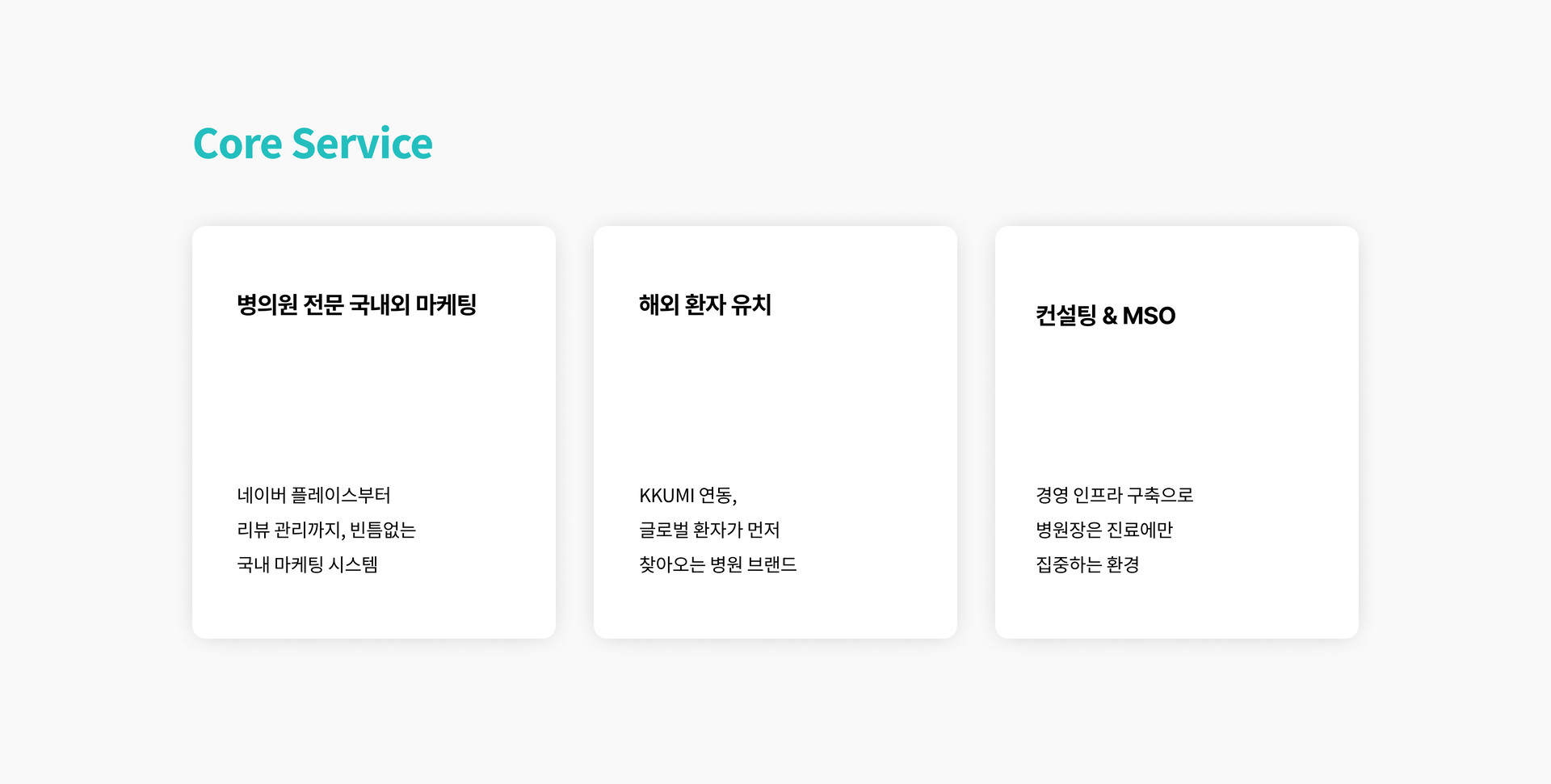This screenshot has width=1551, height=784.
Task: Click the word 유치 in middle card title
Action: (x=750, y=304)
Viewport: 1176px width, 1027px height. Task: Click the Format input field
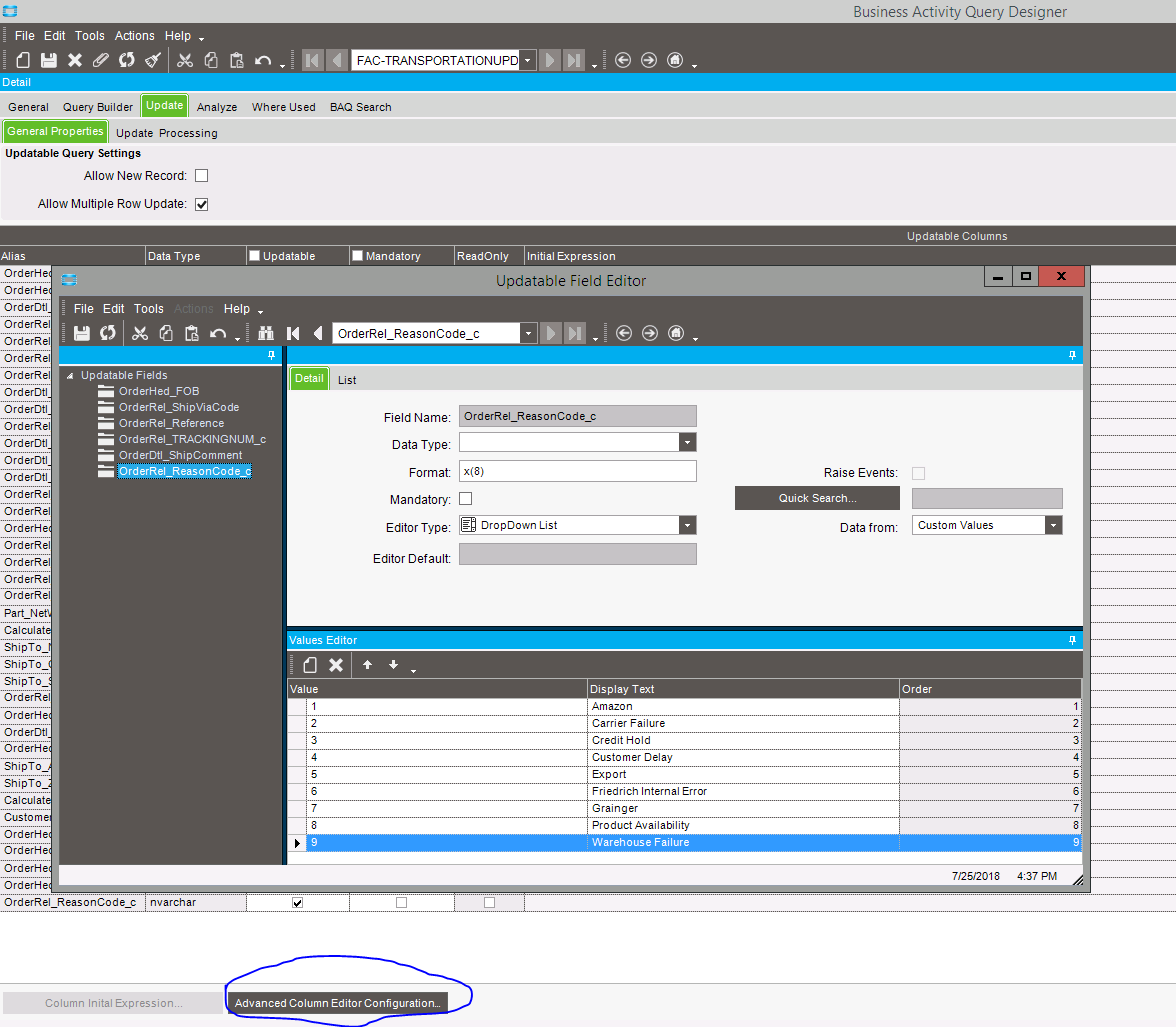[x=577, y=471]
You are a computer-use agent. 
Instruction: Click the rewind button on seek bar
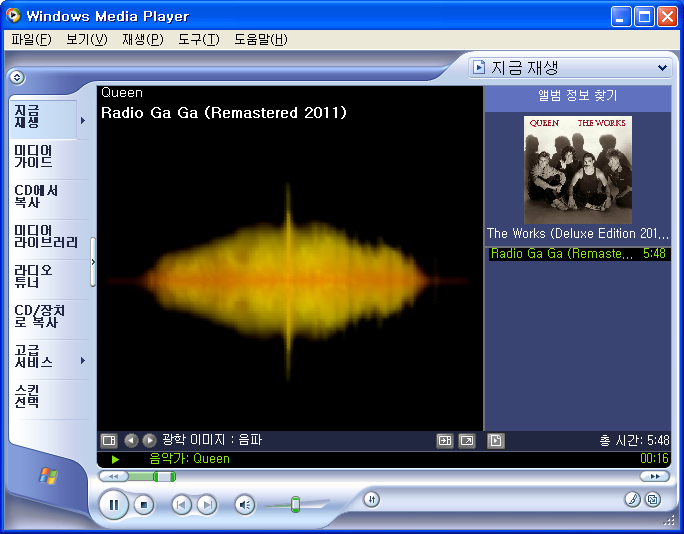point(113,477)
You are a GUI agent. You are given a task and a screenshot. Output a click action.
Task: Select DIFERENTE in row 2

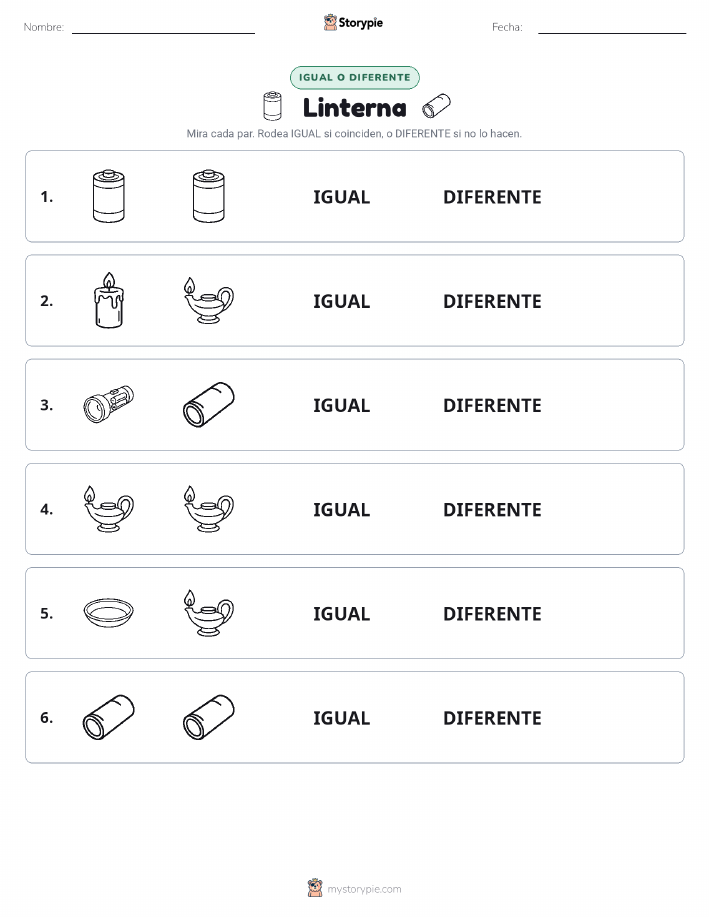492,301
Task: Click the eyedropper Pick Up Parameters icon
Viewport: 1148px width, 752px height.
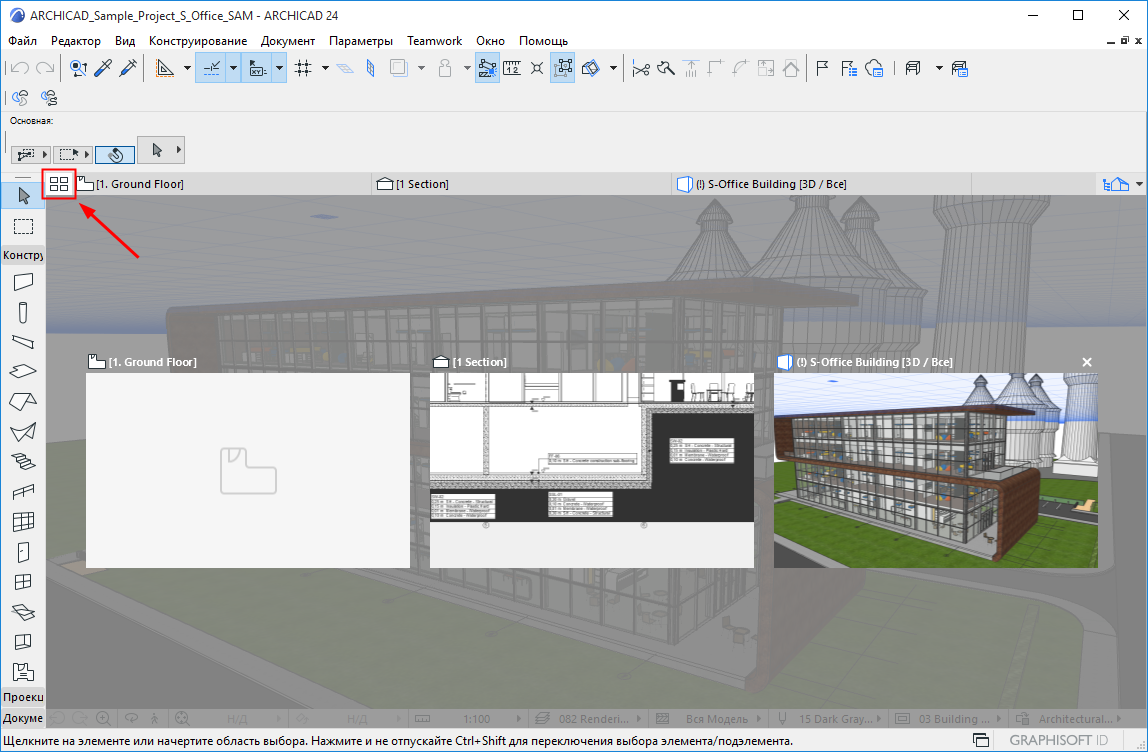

> [TASK STATEMENT]:
Everything from the line that contains "Instruction: Click the" through the final line of the material should be returned exactly, except the pictures.

> [RESULT BELOW]:
Instruction: Click the rewind button on seek bar
point(113,477)
You are a GUI agent. You are given a task and a screenshot. Output a click action.
Task: Select DIFERENTE in row 2

492,301
Task: Click the eyedropper Pick Up Parameters icon
Viewport: 1148px width, 752px height.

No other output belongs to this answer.